Malheureusement, ils arrivent que ces preuves scientifiques soient détruites au fil du temps. Le rapport rendu par le groupe de travail mené par Jacques Dallest préconise d’ailleurs de ne jamais détruire les scellés. Il arrive aussi que ces preuves soient tout simplement inexistantes « Il est parfaitement possible qu’aucun contact n’ait eu lieu entre l’agresseur et sa victime. Et donc nous n’avons aucun élément biologique permettant de remonter jusqu’à l’auteur des faits. »
Prendre le temps de « guérir les blessures »
En France, la culture du « cold case » n’est pas encore très développée. « Les magistrats sont souvent submergés par de nombreuses affaires judiciaires. Il est donc difficile, pour lui, de se plonger dans des affaires anciennes. Je fais toujours le parallèle avec un internet à l’hôpital, qui serait toujours pris par les urgences, et qui n’a pas le temps de se consacrer aux pathologies plus lourdes… »
C’est le Procureur de la République qui décide de rouvrir une affaire. Soit sur demande de l’avocat d’une victime, soit de lui-même. Il doit saisir un juge d’instruction pour retravailler sur une affaire.
26 propositions concrêtes
Rouvrir une enquête, c’est d’abord lui offrir un nouveau regard. « C’est tout l’intérêt. Cela permet d’avoir une nouvelle lecture, très précise, d’un dossier pour y trouver des choses qui n’ont peut-être pas été vues dans l’enquête initiale.
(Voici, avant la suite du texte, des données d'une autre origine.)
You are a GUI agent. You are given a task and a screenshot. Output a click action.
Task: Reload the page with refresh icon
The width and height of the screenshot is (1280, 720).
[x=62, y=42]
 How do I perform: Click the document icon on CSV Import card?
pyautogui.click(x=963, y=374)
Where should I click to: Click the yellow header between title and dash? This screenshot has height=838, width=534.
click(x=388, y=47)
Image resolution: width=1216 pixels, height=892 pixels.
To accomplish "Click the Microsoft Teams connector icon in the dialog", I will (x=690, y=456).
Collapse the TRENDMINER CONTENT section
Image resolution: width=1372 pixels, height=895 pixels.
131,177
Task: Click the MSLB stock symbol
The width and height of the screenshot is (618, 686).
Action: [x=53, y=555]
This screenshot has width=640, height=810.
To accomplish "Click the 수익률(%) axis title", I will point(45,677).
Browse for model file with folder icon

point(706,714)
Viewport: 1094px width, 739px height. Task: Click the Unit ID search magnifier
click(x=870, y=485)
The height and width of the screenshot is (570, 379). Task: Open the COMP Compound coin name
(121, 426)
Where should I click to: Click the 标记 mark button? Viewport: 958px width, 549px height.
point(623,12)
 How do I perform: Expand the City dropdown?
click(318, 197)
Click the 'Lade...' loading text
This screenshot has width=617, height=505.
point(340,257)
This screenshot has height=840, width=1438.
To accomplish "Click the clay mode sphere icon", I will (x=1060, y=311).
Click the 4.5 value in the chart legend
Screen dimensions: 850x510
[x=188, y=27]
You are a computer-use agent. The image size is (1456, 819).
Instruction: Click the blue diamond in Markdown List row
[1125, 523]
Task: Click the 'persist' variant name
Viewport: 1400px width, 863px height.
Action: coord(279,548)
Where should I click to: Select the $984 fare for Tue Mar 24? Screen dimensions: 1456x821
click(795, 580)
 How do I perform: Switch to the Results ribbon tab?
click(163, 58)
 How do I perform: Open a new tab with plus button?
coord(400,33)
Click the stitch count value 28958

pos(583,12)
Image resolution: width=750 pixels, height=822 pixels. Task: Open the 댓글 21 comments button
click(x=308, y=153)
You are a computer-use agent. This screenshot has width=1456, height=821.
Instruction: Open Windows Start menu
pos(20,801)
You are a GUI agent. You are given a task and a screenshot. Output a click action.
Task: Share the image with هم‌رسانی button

C’est l’une des perspectives que nous appelons de nos vœux dans ce rapport, qui comprend 26 propositions. »
Parmi ces dernières, est envisagée la création de pôles nationaux et régionaux spécialisés dans les cold cases. « Le projet de loi va être discuté devant le Sénat à partir de septembre. J’espère que l’idée sera validée. Les pôles comprendront des juges et des personnes qui seront spécialisées dans ces affaires classées » se satisfait le magistrat.
L’information des familles est également un des piliers de ce rapport. « Je reconnais que moi-même, dans le passé, j’oubliais d’informer les familles quand un dossier n’avançait pas. Aujourd’hui, nous recommandons réellement que les juges et les procureurs soient au contact de proches pour les tenir au courant du développement d’un dossier. Ne serait-ce que pour les écouter. C’est très important », confirme Jacques Dallest.